3. The Social Network

The Social Network is an absorbingly entertaining depiction of one of the most influential individuals of the past 10 years and arguably the most culturally relevant movie of this young century. Jesse Eisenberg is perfect as Mark Zuckerberg, a conceited and socially awkward nerd who created Facebook and became the world's youngest billionaire. The real star of The Social Network though is the screenplay, which Aaron Sorkin adapted from the novel, The Accidental Billionaires. His masterful script zips by without one false note in it. It's unlikely that every event and every conversation in the film took place as Sorkin portrays it. But so what? It was hard not to be completely enticed by the film from its opening scene to the final image, which will stick with you for days. This is probably the most straight forward film from Director David Fincher and in many ways it is his best. Fincher has made a relevant and above all exhilarating film that's imperative for everyone to see, principally this generation's youth.

2. Inception

2010 was an exceptional year for movies that challenged the audience and stirred up thoughtful conversation.
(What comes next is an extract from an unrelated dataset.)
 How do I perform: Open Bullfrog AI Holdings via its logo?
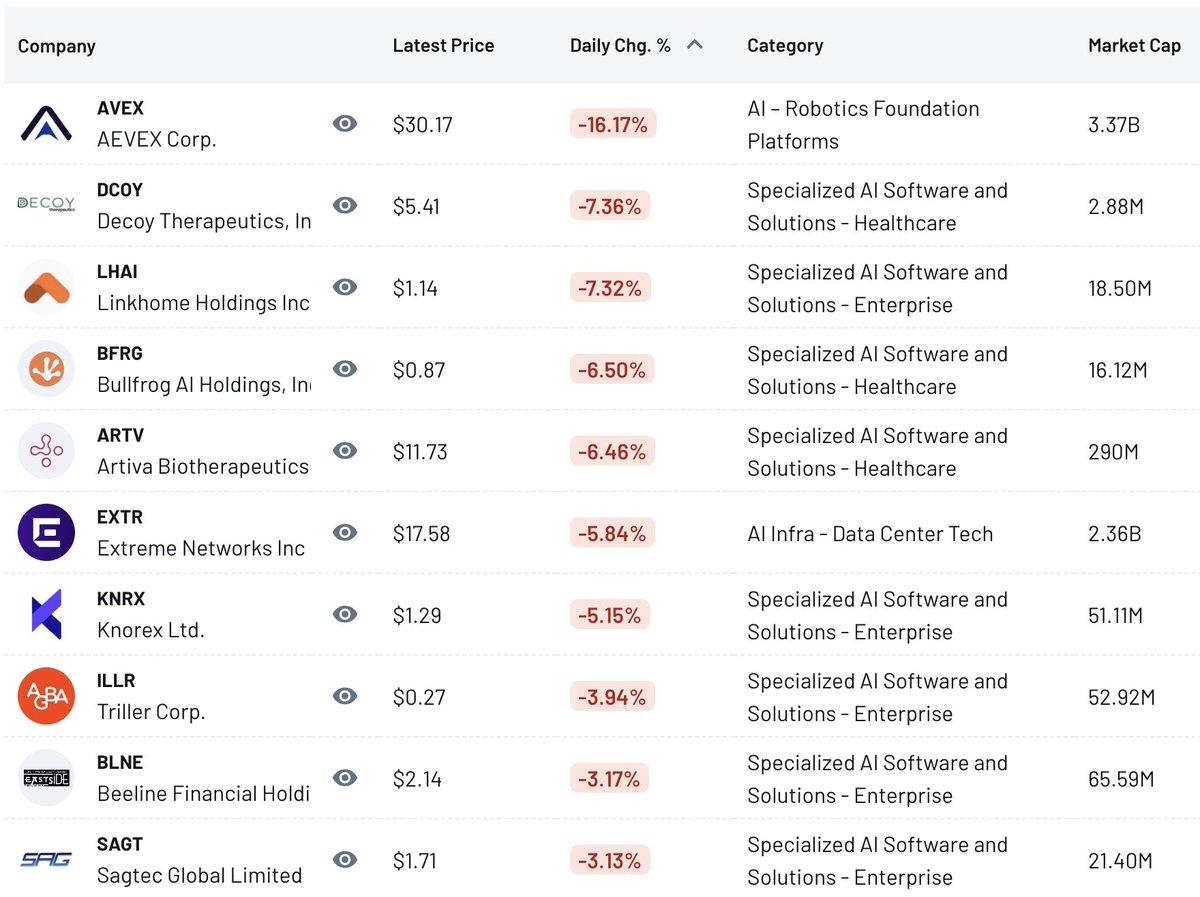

There wasn't a more talked about film this entire year than Christopher Nolan's mesmerizing and creative passion project about dream infiltration, Inception. This is a movie that works on every conceivable level. As a science-fiction thriller it earns comparison to the works of Spielberg and Kubrick. As a mystery it will both fascinate and frustrate you from beginning to end. In terms of visuals, it is unforgettable. When Ellen Page bends the streets of Paris with her mind or when Joseph Gordan Levitt floats through a tilted hotel lobby free of gravity, you aren't aware you are watching a visual effect. You're convinced that what you are witnessing is real. While the look of the film is spectacular, Inception is driven by its complex ideas and plot. Even with the full capacity of your brain you're bond to walk out of the film scratching your head.

1. Toy Story 3

Like Return of the Jedi and The Lord of the Rings: The Return of the King, Toy Story 3 is one of the few threequels that not only lives up to its predecessors, but makes its previous installments even better. First-time Director Lee Unkirch settled for nothing less than perfection with this sequel, completing what is unarguably the premium trilogy of animation. Toy Story 3 is full of hilarious running-gags, most notably when Buzz takes on the persona of a Spanish soap opera star. The funniest addition of all is Michael Keaton as Ken, a fashionable and groovy bachelor who insists he is not a girl's toy. There's also a great voiceover performance from Ned Beaty as Lotso, an evil, Strawberry-scented bear who acts as a warden of a daycare center. As funny as Toy Story 3 is, it goes beyond simply being one joke after joke. There are stakes and characters we care about here. I walk into almost all animated films confident that everything is going to work out for the best. Toy Story 3 is the first animated feature in a long time, though, that truly left me holding my breath in suspense, wondering how the heroes would overcome their predicament. The scene that probably resonates the most with audiences is the haunting climax when the toys face certain destruction in an oven. It's a down-to-earth moment grounded in reality in the same vein of Bambi's mother dying. The fact that we actually care so much about the well being of plastic only makes the experience of Toy Story 3 even more incredible.